The “good boy” who died for political change in Chad
A printed sheet of paper bearing a photo of Adoussouma hung on the crumbling wall of the Komeissou family home in N’Djamena, the capital of Chad, marking his death on Tuesday during protests against the new military junta.
The young man’s broad smile in the photo was the only cheerful face seen around the big house on Thursday, where around 40 relatives and friends came to cry with the family.
Adoussouma, 27, decided with friends to go out on Tuesday morning and demonstrate “for change” in this great impoverished nation in Central Africa, his uncle Joslin said.
He had planned to travel only a few tens of meters, to the main paved road that borders his working-class neighborhood of Walia, a hotbed of protest in the south of N’Djamena.

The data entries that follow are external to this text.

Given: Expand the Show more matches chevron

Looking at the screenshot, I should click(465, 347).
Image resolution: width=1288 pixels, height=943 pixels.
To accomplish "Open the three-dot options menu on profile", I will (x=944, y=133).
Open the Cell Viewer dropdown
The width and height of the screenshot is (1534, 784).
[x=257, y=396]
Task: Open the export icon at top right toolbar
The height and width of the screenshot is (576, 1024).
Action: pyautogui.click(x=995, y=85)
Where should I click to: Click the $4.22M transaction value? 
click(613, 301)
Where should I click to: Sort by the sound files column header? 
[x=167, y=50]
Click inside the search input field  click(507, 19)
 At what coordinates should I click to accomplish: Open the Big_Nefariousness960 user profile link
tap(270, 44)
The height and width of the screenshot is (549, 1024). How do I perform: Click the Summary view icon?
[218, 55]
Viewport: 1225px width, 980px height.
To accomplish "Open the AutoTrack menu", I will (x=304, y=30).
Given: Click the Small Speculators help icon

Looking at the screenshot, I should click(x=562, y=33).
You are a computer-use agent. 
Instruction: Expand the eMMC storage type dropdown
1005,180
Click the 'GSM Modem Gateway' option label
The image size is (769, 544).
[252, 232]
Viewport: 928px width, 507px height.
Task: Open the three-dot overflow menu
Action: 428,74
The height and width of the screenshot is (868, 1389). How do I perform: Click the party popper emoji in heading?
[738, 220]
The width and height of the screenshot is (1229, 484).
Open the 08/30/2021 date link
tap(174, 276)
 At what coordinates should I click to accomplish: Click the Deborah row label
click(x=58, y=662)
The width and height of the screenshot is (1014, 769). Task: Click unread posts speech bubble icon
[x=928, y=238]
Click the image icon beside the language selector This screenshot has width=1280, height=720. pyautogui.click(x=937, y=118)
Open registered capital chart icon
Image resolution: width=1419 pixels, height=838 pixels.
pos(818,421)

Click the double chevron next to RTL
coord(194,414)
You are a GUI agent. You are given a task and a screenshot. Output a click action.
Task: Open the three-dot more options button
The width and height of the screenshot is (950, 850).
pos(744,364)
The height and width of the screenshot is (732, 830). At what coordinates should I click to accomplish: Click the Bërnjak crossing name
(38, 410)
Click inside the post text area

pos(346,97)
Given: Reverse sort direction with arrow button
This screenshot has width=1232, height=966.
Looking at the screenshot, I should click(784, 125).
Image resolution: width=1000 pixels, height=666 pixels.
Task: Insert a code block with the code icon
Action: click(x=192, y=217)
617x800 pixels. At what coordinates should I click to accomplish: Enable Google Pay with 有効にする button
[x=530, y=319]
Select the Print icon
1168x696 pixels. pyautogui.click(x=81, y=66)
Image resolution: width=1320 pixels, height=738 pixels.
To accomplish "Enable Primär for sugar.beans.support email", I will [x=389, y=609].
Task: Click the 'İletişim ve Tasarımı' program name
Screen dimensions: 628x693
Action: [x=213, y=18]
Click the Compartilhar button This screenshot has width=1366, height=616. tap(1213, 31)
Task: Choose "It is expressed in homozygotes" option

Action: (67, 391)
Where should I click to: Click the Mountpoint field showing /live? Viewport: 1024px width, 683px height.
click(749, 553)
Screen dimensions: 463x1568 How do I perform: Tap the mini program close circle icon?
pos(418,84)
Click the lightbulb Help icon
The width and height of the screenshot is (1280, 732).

But a bullet pierced both Adoussouma’s legs, and he died in hospital hours later.
A tall man of six feet, Joslin cried as he described the circumstances of the death to the person in charge of the morgue at the municipal registry.
A few minutes later, he told AFP he did not understand why his nephew had been shot.
Adoussouma was among at least six protesters who died during protests demanded by the opposition and civil society, many of which are banned by the regime and suppressed by security forces.
The organizers wanted to denounce the “dynastic succession” of Mahamat Idriss Deby to power on April 20 after the sudden death of his father, Idriss Deby Itno, fatally injured while fighting the rebels.
In power for three decades, news of Deby’s death came just after news of his victory for a sixth presidential term was announced.
A junta called the Transitional Military Council (CMT) was quickly formed, chaired by Mahamat Idriss Deby and made up of generals close to his late father.
By taking the title of president, the young Deby dissolved the National Assembly and pledged to organize “free and democratic” elections in 18 months.
Opposition and civil society groups denounced an “institutional coup” as well as attacks on supporters of the new regime throughout the region and beyond, notably in France.
Paris has long been concerned about the stability of this pivotal nation between Libya, the Sahel and central Africa, considered a bulwark in the fight against jihadists in the region.
But Tuesday’s protests were cut short.
After just a few hours, the few groups of young people who marched were dispersed by the police in their ubiquitous pick-ups.
The men in uniform, most of them turbaned or wearing balaclavas, fired tear gas and live ammunition.
Dozens of people were injured and admitted to city hospitals. Authorities said six people were killed in N’Djamena and the south of the country, while local non-governmental organizations said around ten people were killed.
More than 650 others have been arrested by security forces, although civil society groups say many have since been released.
The UN on Friday condemned “a seemingly disproportionate use of force, including live ammunition” against protesters.
A few days later, dressed in a black scarf, Adoussouma’s mother, Yvonne Ponga, was crying for her son.
“He was my first son, he was the one who was supposed to help me,” she breathed, fighting back tears.
“I did nothing, I have already suffered a lot,” Ponga repeated, remembering how Adoussouma’s father had abandoned her when he discovered that she was pregnant.
“I don’t want to live anymore,” she said.
Balo Lama Komeissou, 69, head of the family added:
He was a good boy, he should have been useful to the family, he should have been useful to Chad, and suddenly he was gone. It’s a shock.
“The government ignores its people and does not know the poverty in which we live,” he said. “Even the students are unemployed.”
In one of the poorest countries in the world, enlistment in the army or artisanal gold mining in the Sahara are the main ways out of the bread line.
Among young people, a vision “fed up” has become a “danger”, believes Remadji Hoinathy, researcher at the Institute for Security Studies (ISS) in N’Djamena.
“Looking at the current situation, people born in the early 1990s think there is not much to lose,” Hoinathy said.
Adoussouma was one of those disillusioned and poorly educated young people. At 27, he had just finished high school.
“He wanted Chad to change, for everyone here to prosper (without) inequalities and nepotism,” Joslin said.
He still hopes that his nephew “will be a martyr” and that “the bloodshed is not for nothing”.